Il conferimento davanti a una platea di 300 persone

Monicelli laureato ad honorem dall'università di Udine

“L’uomo è un viandante, alla costante ricerca dell’irraggiungibile”

“Bisogna andare, conoscere, affrontare l’imprevisto, non soltanto dal punto di vista fisico, ma anche con il cervello. Sempre cercare qualcosa di irraggiungibile, forse di impossibile da trovare. L’uomo è un viandante e i mie film nascono tutti da quest’idea”. È dalla ricerca costante, infatti, che nasce il destino di ogni uomo secondo Mario Monicelli, uno dei più grandi maestri del cinema italiano (tra gli altri “La Grande guerra”, “I soliti ignoti”, “Amici miei”, “Parenti serpenti”), che l’università di Udine ha laureato dottore magistrale ad honorem in Storia e civiltà europee, “per aver fornito – come recita la motivazione – uno straordinario contributo alla conoscenza della storia d’Italia con le sue opere cinematorgrafiche, in particolare con il film La Grande guerra”. Si tratta della prima nuova laurea magistrale ad honorem conferita dalla facoltà di Lettere dell’ateneo friulano, come ha sottolineato la preside Caterina Furlan.

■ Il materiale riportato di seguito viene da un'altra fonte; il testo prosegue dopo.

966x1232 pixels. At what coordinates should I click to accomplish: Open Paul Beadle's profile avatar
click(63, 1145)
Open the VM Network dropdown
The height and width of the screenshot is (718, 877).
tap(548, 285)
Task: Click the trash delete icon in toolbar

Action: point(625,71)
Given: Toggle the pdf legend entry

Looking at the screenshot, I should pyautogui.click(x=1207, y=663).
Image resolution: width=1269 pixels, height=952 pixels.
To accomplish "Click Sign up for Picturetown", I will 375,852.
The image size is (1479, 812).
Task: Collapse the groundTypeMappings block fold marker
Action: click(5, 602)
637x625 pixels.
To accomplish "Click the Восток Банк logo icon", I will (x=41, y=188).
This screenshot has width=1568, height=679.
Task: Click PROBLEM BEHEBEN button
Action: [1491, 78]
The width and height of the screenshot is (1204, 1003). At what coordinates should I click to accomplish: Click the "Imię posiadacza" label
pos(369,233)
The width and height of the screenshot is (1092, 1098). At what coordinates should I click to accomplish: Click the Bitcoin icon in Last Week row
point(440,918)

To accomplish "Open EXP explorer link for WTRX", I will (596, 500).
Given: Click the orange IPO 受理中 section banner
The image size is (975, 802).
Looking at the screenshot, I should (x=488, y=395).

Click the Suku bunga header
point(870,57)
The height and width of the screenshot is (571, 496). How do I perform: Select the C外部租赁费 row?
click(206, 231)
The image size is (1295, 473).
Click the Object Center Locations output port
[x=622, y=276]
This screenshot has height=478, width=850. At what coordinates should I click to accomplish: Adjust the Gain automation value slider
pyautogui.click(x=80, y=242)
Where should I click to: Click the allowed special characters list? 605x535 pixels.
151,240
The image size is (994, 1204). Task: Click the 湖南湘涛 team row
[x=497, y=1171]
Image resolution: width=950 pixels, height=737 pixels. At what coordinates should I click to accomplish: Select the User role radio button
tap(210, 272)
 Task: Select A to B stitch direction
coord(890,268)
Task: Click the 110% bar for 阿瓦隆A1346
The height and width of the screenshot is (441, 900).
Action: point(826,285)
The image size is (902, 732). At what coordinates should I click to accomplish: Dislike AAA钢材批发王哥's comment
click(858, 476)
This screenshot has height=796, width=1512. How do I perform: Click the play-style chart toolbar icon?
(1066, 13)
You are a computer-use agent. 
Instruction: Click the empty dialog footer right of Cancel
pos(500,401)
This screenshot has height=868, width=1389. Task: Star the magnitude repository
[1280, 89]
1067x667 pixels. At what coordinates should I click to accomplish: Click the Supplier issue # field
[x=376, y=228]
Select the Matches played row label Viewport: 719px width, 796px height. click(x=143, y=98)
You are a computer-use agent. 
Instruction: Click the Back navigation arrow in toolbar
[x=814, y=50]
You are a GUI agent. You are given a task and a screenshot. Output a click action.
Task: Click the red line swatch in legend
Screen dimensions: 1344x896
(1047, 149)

“Maestro” della cinematografia e della storia, certo, ma anche molto di più. Monicelli è quel tipo di maestro, come ha ricordato il rettore Honsell, “che ci ha insegnato le cose che ricorderemo per tutta la vita”. Ma ci sono anche altre motivazioni per questa laurea ad honorem, oltre a quelle istituzionali. Le ha svelate Umberto Sereni, nella sua informale laudatio: Monicelli è colui che “ci ha portato nel giardino della felicità”, che “ci ha fatto sognare e ha utilizzato il cinema come strumento del sogno”. E Monicelli accetta il riconoscimento non senza emozione. E quando rientra sul palco per sedersi accanto alla commissione togata e pronunciare parole di ringraziamento, riceve dalla platea di 300 persone che ha gremito la chiesa di San Francesco un applauso lunghissimo culminato con una standing ovation.

“Sono imbarazzato sia per la celebrazione sia per il costume (la toga) che mi rendono molto fiero. È difficile che mi emozioni alla mia età – ha detto, ripercorrendo brevemente la storia dei suoi film – Ho raccontato storie che mi appartenevano, il mio cinema non era frutto della fantasia: le idee erano rubacchiate da letture, racconti di amici, ricordi degli anni di scuola”. Poi spende qualche parola per raccontare il “suo” Novecento, “uno dei secoli più turbolenti, più intensi e più pericolosi, che ha fatto nascere una delle teorie più atroci e antiumane: la guerra preventiva, instaurata dai nazisti, che adesso è diventata lo slogan di molti paesi occidentali”. Quindi si lascia andare ai ricordi, nel Friuli che lo accoglie sempre con entusiasmo e dove ammette di tornare “volentieri perché è una terra a cui mi sento legato” da quando ha girato nel 1959 “La grande guerra”. E racconta che “da giovane avevo ambizioni più alte, volevo scrivere e fare il letterato. Poi a 15 anni mi sono imbattuto nella lettura delle Memorie del sottosuolo e ho capito che era meglio che facessi altro. Ho fatto bene” ammette. E ha fatto bene anche per il suo pubblico con cui ha festeggiato i suoi 90 anni, compiuti lo scorso 15 maggio. “È un’età difficile da raggiungere e che si raggiunge una sola volta nella vita – ha scherzato – La mia ambizione ora è di festeggiare con voi i vostri 90 anni”.